Uncertain Passage,
by Paddy Bushe
(Dedalus Press, €12.50pb / €20 hb)
Paddy Bushe’s latest book, Uncertain Passage, is a triumph. His poems, like the blackbird in his eponymous haiku, are “So ordinary / Yet still incomparably / The sweetest of all.” Like the goldfinch of another haiku, his wise words illuminate us.
A poet and scholar, he wears his learning lightly. In the beginning, he weeps for the meagreness of words. Later, he laments, meaning has in our time shrunk unfathomably below words, howling itself towards silence. Like the ancient poet Amergin, but now in the 21st century, his soul is bruised, his whole self-buffeted by the black winds he feels circling the earth. Nevertheless, in these troubled times, like Amergin, he steps on the shore once again and once again begins. And in doing so his words flow like honey and song is renewed.
A poet at home in his adopted place, Uíbh Ráthach, which he has made his own, he is its genius loci. I simply cannot imagine Uíbh Ráthach without Paddy Bushe, his poetry in English and as Gaeilge, without The Amergin Step, his doctoral thesis, a hymn to his adopted place which Bernard O’Donoghue has described as a “magnificent anatomy of a place, its terrain and its people”, without the enthusiasm, energy and love he has invested in his chosen place.
{{In poems that vary from the free to the formal (his sonnets and haiku are exemplary), he discovers a kind of prayer in which he finds the only heaven he will ever know or need”
In Uncertain Passage, Paddy faces illness, post-Covid lethargy, wars and rumours of wars, presenting us with a vision of a world in “a state of chassis”, as Sean O’Casey termed it in another age of turmoil. Yet there is a votive lamp lighting for his recovery, and he is quickened into healing by the wisdom of poets.
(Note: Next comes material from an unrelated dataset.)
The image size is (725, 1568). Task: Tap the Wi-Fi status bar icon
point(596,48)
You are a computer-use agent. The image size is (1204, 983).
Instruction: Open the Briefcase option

In poems that vary from the free to the formal (his sonnets and haiku are exemplary), he discovers a kind of prayer in which he finds the only heaven he will ever know or need. Like the meditation bowl bought in a tourist shop, it still rings true when struck gently. In striking the bowl gently, the poet, Paddy Bushe, “would believe / What is far beyond belief”. Amen to that.